(Stored items)
+++

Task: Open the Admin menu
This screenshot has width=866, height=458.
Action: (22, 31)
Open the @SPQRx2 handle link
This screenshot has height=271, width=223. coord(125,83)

+++

Once more, write all of the records exactly as given.

■ **Written answer**
Task: Open the Admin menu
This screenshot has width=866, height=458.
Action: (22, 31)
Open the @SPQRx2 handle link
This screenshot has height=271, width=223. coord(125,83)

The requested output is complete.